The ICAIC, founded in March 1959, exemplifies the ideological control over the culture. Its founder, Alfredo Guevara, castrated the creative intellect of Cuban filmmakers. This character was essential in the long film industry of the tyranny, in whose controversial way statism was imposed and the critics of the New Cinema excluded, within which Gutierrez Alea, Humberto Solás and others survived.
The bureaucratization required creators to conform to the network of state centers. The officials issued rules, instituted censorship and stressed submission through the award system, including editions of books, recordings and foreign travel, which favored the opportunism and unleashed persecution upon and the exodus of those who challenged the canons of power. In this context, the affiliation to the Union of Journalists of Cuba (UPEC) or UNEAC (Union of Writers and Artists of Cuba), became collateral, as artists and writers are legally deprived of personality and tied to the schema.

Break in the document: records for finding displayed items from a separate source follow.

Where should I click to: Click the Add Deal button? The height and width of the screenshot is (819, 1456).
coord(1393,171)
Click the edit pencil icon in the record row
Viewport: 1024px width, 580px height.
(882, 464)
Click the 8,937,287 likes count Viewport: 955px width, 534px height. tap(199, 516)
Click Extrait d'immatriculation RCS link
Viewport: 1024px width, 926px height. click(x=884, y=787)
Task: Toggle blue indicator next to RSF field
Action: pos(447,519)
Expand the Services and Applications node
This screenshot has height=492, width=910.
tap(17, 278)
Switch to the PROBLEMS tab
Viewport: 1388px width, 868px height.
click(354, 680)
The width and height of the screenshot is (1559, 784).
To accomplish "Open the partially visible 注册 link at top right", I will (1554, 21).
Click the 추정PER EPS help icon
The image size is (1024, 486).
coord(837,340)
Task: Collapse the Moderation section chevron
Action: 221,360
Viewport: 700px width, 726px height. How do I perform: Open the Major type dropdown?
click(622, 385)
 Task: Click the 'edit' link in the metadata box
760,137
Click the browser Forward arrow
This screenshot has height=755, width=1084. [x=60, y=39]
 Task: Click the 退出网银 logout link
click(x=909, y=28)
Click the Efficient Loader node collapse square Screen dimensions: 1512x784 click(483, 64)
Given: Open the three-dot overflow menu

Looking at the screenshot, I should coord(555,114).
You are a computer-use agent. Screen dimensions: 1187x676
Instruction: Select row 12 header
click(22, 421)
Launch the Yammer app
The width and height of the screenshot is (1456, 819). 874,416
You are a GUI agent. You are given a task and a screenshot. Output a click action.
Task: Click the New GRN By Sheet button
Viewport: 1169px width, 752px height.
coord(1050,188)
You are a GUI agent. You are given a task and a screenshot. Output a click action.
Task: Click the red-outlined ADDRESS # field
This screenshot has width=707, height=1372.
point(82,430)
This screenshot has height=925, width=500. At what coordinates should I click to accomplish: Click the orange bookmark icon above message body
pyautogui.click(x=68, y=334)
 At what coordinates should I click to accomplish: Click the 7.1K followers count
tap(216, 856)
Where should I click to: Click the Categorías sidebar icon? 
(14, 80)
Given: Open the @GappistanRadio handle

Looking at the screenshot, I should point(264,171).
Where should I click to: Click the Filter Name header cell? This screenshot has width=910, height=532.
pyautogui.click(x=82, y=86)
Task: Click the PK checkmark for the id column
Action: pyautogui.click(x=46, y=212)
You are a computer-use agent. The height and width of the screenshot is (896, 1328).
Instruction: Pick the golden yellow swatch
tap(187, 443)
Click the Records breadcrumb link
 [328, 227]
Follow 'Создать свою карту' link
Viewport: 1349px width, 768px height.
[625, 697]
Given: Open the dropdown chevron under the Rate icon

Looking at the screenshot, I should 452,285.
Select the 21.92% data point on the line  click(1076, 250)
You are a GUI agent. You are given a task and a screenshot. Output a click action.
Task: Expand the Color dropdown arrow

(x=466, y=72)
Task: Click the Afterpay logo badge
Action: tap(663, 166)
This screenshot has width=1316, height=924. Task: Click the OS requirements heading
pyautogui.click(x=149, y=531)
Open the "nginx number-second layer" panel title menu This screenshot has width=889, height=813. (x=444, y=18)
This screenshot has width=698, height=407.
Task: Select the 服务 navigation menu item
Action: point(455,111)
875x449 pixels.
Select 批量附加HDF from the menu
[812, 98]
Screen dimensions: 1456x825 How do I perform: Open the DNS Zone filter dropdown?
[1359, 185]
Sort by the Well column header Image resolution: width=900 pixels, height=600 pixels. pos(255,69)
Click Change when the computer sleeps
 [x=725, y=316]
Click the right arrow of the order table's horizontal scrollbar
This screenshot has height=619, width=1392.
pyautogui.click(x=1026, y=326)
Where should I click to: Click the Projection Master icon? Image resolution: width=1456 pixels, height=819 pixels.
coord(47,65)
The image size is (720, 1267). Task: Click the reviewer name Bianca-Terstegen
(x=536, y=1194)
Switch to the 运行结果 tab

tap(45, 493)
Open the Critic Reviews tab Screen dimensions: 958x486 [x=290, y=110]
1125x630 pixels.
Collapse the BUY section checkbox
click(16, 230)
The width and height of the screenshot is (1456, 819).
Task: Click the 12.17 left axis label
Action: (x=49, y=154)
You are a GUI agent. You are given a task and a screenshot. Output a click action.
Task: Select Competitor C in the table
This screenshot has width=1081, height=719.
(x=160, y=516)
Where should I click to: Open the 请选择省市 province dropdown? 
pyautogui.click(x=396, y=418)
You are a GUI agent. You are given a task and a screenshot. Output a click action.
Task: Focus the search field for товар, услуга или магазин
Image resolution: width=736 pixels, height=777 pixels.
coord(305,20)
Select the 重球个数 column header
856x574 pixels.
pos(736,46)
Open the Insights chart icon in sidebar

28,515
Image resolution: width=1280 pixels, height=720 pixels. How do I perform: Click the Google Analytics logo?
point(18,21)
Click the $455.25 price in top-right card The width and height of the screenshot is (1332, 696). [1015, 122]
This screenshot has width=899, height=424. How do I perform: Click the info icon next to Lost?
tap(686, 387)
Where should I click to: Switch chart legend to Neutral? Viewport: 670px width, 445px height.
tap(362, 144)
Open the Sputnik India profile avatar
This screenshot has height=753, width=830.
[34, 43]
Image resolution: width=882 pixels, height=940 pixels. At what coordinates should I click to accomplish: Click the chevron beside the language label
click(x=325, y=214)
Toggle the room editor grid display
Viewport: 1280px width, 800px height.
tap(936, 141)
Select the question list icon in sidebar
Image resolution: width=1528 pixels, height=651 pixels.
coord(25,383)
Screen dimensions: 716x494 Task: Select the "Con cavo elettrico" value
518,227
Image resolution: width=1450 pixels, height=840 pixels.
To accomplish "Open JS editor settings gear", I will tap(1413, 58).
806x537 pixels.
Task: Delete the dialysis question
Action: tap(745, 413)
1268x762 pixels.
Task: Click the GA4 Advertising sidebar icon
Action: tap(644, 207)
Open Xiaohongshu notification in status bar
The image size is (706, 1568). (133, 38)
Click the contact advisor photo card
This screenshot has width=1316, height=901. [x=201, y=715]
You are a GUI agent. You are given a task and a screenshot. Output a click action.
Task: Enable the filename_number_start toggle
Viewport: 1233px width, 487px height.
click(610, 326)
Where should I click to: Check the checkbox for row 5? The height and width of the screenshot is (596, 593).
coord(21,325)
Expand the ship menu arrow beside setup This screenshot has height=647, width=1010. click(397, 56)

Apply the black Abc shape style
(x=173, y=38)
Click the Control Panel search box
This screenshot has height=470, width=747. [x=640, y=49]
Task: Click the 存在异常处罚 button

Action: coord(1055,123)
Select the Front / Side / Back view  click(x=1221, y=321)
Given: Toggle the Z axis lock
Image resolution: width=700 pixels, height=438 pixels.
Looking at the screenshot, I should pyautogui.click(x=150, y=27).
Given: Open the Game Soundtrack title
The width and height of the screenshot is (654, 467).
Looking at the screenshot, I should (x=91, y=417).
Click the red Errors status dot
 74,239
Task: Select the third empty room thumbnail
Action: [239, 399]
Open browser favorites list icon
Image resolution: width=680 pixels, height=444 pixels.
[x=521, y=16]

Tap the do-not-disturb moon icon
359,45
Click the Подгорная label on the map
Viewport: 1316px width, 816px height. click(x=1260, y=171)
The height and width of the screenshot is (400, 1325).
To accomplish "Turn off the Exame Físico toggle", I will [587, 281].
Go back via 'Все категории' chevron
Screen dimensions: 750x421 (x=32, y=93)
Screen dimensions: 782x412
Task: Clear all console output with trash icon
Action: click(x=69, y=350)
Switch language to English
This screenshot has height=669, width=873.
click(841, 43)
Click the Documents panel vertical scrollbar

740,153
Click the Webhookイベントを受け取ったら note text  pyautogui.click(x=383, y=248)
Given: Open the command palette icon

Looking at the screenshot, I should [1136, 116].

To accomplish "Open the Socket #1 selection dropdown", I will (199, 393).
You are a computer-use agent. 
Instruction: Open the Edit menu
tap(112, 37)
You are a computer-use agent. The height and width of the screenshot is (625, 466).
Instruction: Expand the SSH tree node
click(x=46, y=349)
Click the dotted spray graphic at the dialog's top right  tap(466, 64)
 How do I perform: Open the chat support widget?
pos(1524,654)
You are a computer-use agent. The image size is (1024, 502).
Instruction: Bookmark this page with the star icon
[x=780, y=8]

From the colloquialism of the poetic we turned to poetry of the slogan, the narrative of violence, socialist realism and scriptural grayness that mythologized the Leader and his legion of “heroes.” Purges, epiphanies, trading in praise and even a National Movement for the Nueva Trova to reject the troubadour tradition begun by Pepe Sanchez in the nineteenth century and continued by Sindo Garay and Miguel Matamoros.
You had to march or dance in tune to the rules and precepts of the Leader and his party, at least until 1990, when the lack of economic resources caused by the fall of the Soviet bloc accelerated the crisis of the monopolistic institutions and the exodus of artists to other nations.
Perhaps the best of the official culture is the art education system, as it favored the education of trainers and arts schools tripled. The promotion of community culture and festivals of fans encouraged the emergence of cultural centers, museums, galleries and public libraries, installed in old cinemas, closed schools and new locations.
The imposition of rules and the bowing to the power affected musicians and actors, dancers and visual artists, writers and journalists. The dependence is emphasized in the media and provincial and community institutions also subject to local government bodies.
By submitting intellectuality to the rules of power through punishments and rewards that encourage opportunism and degrade the privileged, a market in perks was created based on dogmas and affiliations. The interplay extends to the new technologies and the shares of power allocated to the National Union of Writers and Artists of Cuba, whose subsidiaries determine the feasibility of projects, editions and travel abroad with very little subtlety.
Despite the passage of time, the exodus of artists and involution of the country, the regime insists on imposing limits on the culture, converting its elites in appendages to the state bureaucracy. Silence and complicity favor the supposed unanimity to the detriment of the differences and freedom that characterize the expressions of art.